Although the limited number of NH3 oxidizer cultures utilized in this study prevents definitive conclusions on the response of catalytic efficiency to temperature change, the results agree with previous studies and are in sharp contrast to that of the NOB. Numerous studies have demonstrated higher rates of NH3 oxidation in natural environments as temperatures increase (Myers, 1975; Groeneweg et al., 1994; Avrahami et al., 2003; Tourna et al., 2008; Gubry-Rangin et al., 2017; Ouyang et al., 2017; Taylor et al., 2017; Duan et al., 2018, 2020; Mukhtar et al., 2019; Zheng et al., 2020; Bello et al., 2021), but there is a dearth of information on temperature-dependent changes of substrate affinity and catalytic efficiency. In this study, AOB showed 3–7-fold increases in Km(app) with temperature (decrease in affinity), but greater increases in Vmax(app) with temperature (8–16-fold), which resulted in 2.5–2.8-fold increases in catalytic efficiency. This agrees with previous results with Nitrosomonas sp. 4W30 that had a 1.9–2.7-fold increase in catalytic efficiency as temperatures increased from 5 to 20°C (Jones and Morita, 1985). In the case of the AOA N. viennensis, there was no significant change in Km(app) but Vmax(app) increased nearly two orders of magnitude resulting in a significant increase of catalytic efficiency as temperatures increased. This increase in catalytic efficiency with temperature by N. viennensis was similar to the response of the AOA “Ca. N. oleophilus” MY3 over 25–35°C where there was ∼2-fold increase in catalytic efficiency (Jung et al., 2022).

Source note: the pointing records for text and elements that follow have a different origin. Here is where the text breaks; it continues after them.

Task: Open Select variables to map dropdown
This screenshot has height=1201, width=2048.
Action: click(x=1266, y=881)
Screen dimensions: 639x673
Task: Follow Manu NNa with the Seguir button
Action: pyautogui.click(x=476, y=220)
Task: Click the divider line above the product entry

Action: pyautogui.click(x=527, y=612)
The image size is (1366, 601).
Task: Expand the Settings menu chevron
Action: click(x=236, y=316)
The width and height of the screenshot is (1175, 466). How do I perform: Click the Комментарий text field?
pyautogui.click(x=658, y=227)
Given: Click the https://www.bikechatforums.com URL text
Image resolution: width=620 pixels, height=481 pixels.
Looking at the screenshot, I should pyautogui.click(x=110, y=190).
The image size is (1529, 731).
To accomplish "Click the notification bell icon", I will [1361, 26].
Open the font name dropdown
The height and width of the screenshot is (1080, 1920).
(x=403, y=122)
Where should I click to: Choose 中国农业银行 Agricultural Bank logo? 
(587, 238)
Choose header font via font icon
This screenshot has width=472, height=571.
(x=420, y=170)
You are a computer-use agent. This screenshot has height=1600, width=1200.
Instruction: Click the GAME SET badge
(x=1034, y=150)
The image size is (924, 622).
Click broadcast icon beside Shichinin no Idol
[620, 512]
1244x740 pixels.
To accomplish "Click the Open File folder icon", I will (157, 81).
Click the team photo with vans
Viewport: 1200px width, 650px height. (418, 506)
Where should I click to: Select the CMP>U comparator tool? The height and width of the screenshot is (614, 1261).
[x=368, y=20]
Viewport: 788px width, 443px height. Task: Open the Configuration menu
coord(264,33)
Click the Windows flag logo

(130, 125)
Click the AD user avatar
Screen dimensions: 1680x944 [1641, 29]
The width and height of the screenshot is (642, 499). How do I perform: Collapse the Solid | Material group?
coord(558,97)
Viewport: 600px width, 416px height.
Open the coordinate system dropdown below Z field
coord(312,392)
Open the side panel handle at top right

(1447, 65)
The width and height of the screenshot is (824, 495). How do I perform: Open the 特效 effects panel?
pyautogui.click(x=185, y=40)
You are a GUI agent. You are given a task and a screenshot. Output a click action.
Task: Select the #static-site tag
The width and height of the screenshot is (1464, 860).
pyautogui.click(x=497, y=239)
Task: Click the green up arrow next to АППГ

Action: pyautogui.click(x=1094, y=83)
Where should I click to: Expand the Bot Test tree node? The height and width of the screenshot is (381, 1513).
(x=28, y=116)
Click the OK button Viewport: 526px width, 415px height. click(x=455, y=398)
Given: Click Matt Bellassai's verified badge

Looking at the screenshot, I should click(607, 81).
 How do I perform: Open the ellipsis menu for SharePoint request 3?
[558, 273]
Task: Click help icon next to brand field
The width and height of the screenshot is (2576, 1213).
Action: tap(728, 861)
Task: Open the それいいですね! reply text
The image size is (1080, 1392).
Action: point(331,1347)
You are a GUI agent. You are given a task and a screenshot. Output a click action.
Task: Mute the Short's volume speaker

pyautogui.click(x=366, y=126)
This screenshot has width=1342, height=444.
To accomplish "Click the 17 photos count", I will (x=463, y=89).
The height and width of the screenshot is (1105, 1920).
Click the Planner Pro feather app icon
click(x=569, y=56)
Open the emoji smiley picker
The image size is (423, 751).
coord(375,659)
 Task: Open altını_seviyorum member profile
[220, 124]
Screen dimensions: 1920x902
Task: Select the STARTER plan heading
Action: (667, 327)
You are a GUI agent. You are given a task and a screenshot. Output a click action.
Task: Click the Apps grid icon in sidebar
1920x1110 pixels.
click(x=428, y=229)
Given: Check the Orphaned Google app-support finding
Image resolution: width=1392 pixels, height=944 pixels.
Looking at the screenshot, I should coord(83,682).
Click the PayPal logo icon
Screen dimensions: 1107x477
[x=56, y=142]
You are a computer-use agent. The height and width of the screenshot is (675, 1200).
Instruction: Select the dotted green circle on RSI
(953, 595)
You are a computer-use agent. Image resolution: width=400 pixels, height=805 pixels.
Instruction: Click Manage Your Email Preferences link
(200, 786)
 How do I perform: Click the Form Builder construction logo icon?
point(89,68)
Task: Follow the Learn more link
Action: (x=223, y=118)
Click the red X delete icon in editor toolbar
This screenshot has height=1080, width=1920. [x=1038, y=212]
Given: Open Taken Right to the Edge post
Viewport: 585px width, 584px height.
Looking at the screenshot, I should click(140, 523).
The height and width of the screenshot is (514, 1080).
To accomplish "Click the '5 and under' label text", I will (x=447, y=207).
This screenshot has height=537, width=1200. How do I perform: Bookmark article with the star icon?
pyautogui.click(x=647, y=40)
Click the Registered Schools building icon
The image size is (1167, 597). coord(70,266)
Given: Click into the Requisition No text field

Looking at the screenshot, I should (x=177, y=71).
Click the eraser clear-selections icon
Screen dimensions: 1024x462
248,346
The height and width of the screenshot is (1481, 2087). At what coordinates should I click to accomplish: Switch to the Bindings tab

To date, it is unknown if temperature differentially affects NH3 and NO2– oxidation in comammox Nitrospira. Previous evaluation of the kinetic parameters of NH4+ and NO2– oxidation in comammox cultures of Nitrospira inopinata and “Candidatus Nitrospira kreftii” at their optimal growth temperatures (37°C and room temperature, respectively) found that the catalytic efficiency of NH3 oxidation was one to two orders of magnitude greater than that of NO2– oxidation (Kits et al., 2017; Sakoula et al., 2020). The different catalytic efficiencies of NH3 oxidation (19.6) and NO2– oxidation (0.05) of N. inopinata may have caused the accumulation of NO2– until all NH4+ was consumed (Daims et al., 2015; Kits et al., 2017). In contrast, NO2– did not accumulate in “Candidatus Nitrospira kreftii” cultures where there were smaller differences between the catalytic efficiency of NH3 (33–42) and NO2– oxidation (4–8; van Kessel et al., 2015; Sakoula et al., 2020). Because the activity and catalytic efficiency of NH3 and NO2– oxidizers affect N availability and productivity in soil, marine, and surface waters, and engineered systems, future studies are needed to investigate the coupling of nitrification, including comammox in response to temperature.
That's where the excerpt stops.